January 12, 2005


John Legend.jpg

From the background to the spotlight

John Legend couldn't have planned a better time to make an impact on the music scene.

With not only the hip-hop faithful but the entire music community praising Kanye West, his producer and Grammy-nominated mentor, Legend --who up until now was best known as a session player for the likes of Alicia Keys, Jay-Z and Britney Spears -- can't help but be showered with attention, too.

The 14 tracks featured on Get Lifted (Columbia), Legend's first studio effort, are an interesting mix of modern R&B songs. The lead single, "Used to Love U," is the attention-grabber. It features a punchy backbeat and smooth vocals. It also contains a real head-scratching lyrical turn -- "Maybe I should rob somebody/ So we could live like Whitney and Bobby" -- that does what it intends to do, and that is force a quick second listen to verify what he said.

It seems that the intention of the album is to present a concept or a running theme of the cheating lover who finally sees the error of his ways. The album features three cheating songs, and two of them are forgettable -- "Alright" and "She Don't Have to Know." The other, "Number One," is a highlight that features West stepping out from behind the boards to spice up the track with one of his typically playful rhymes.

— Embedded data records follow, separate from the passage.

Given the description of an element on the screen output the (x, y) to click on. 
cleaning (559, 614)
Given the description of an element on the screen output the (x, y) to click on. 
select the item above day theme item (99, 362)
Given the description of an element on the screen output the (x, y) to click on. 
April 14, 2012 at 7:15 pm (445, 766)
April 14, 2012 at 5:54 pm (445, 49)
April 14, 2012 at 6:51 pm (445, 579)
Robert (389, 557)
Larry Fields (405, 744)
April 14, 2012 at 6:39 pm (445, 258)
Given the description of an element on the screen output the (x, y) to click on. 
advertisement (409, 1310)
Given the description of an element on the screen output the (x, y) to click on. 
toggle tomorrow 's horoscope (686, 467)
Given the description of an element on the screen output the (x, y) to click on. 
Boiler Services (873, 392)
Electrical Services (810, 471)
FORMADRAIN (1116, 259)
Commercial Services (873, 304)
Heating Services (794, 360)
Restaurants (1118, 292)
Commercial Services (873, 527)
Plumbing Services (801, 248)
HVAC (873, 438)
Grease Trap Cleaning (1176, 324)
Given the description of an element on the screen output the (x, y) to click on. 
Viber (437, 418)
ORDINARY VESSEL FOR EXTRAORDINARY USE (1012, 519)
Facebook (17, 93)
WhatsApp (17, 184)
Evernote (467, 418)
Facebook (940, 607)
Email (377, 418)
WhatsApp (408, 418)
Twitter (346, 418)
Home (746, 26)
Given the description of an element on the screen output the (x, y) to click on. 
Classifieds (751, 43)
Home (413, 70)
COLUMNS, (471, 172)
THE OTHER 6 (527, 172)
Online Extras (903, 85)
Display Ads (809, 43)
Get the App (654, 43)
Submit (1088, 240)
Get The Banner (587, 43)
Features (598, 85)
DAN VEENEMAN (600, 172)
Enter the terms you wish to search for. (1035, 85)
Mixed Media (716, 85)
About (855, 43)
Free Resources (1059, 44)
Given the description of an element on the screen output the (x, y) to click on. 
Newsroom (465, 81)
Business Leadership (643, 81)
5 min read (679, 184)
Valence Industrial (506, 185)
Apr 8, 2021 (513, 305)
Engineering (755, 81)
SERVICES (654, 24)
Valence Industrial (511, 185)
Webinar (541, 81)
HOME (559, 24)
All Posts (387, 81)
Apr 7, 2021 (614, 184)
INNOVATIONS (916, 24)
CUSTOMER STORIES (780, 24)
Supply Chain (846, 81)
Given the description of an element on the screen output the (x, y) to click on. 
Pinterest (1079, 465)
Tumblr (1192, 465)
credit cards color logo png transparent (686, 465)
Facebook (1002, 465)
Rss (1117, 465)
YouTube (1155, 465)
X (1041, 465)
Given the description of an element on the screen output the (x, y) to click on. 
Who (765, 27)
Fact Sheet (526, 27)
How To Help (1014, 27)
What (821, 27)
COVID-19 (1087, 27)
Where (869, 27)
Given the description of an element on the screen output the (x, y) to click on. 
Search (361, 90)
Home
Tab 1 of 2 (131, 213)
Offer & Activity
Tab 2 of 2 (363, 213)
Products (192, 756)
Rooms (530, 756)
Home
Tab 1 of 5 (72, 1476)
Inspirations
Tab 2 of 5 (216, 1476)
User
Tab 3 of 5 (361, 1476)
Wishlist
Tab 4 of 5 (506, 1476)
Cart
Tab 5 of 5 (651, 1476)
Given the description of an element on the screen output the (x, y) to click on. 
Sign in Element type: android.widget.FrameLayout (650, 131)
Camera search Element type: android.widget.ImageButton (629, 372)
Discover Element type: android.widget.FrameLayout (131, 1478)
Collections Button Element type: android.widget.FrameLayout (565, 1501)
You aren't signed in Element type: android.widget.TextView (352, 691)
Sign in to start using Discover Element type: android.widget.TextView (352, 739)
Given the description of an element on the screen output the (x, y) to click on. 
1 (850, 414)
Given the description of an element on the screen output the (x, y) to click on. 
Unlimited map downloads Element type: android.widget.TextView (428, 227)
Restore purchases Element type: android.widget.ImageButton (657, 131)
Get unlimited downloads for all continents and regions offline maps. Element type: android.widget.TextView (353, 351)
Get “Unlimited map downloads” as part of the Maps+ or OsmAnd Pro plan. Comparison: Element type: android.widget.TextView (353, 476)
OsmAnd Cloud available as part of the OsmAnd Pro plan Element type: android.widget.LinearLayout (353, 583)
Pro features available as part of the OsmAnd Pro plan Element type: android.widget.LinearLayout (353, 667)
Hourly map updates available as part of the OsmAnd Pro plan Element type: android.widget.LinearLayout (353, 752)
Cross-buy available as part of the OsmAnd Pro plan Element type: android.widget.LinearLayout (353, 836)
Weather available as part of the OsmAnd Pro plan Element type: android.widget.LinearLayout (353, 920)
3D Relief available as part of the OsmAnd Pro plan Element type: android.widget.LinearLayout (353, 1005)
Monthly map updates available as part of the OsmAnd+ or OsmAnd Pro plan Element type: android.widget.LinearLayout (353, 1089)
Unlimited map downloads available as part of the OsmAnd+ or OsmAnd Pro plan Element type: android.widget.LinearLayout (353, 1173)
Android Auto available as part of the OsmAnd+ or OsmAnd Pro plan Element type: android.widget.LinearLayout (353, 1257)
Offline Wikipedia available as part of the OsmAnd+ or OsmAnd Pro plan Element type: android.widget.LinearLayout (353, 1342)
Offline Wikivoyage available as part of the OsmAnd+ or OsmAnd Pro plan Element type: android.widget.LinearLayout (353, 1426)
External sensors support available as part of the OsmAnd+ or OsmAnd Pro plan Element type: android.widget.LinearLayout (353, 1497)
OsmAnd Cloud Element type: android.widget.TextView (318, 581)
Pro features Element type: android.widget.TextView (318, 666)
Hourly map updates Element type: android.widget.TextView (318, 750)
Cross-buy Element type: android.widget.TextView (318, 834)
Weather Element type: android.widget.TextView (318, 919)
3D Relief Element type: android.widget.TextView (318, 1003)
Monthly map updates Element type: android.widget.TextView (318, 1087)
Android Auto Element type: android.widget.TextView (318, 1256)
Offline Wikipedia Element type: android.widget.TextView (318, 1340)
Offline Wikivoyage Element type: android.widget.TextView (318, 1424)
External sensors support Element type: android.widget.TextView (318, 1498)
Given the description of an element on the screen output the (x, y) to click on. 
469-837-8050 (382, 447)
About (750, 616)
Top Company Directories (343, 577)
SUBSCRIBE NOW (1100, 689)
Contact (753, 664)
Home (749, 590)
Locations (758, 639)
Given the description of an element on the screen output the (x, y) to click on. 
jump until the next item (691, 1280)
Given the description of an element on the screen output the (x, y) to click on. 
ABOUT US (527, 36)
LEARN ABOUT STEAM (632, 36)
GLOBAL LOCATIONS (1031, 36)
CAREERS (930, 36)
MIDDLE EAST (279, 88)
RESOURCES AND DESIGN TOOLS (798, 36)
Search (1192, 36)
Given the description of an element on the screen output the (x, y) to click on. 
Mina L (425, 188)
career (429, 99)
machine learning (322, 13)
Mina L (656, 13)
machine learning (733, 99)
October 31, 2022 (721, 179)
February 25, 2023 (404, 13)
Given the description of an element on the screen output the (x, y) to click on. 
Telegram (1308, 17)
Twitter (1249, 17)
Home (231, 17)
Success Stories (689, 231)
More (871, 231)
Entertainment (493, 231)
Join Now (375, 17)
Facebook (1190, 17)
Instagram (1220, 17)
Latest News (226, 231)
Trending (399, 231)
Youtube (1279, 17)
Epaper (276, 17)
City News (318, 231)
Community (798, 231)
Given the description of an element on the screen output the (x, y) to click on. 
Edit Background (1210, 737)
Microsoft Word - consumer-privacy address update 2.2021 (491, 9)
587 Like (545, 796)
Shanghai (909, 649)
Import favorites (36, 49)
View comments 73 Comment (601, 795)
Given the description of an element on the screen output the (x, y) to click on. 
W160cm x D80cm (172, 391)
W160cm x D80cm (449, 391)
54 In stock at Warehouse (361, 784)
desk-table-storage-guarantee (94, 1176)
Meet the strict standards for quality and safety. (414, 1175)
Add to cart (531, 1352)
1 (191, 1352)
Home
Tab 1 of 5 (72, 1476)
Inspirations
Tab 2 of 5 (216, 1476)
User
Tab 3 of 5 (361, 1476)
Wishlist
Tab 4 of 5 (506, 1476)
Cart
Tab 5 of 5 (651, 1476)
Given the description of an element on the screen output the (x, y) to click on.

"I Can Change" keeps the momentum going steady by featuring another prominent rapper -- in this case Snoop Dogg. What makes his contribution that much more special is that Snoop isn't trying to make the listener believe that he or she is the main focus of the song by name-checking himself or referencing his own songs, both common mistakes with many rapper collaborations. Snoop's voice works extremely well with not only Legend's voice, but with the choir of backup singers.

Another album strength is the ballads. "Ordinary People" is by far the best of the crop. Legend goes it alone with just a piano and his voice on a song that is delivered in a style very reminiscent of Stevie Wonder's. "Stay with You" isn't as memorable as "Ordinary People," but still has a great vintage R&B feel to it, with the lead vocal up front and harmonies during the chorus.

As the song cycle of cheater to reborn family man winds down, so does the once steady momentum. "It Don't Have to Change" is a nice enough song, but seems like filler on what is otherwise a strong effort.

If West's stamp of approval is a way to open the doors to success, then Legend has proved with this album that drawing from your influences is the way to go.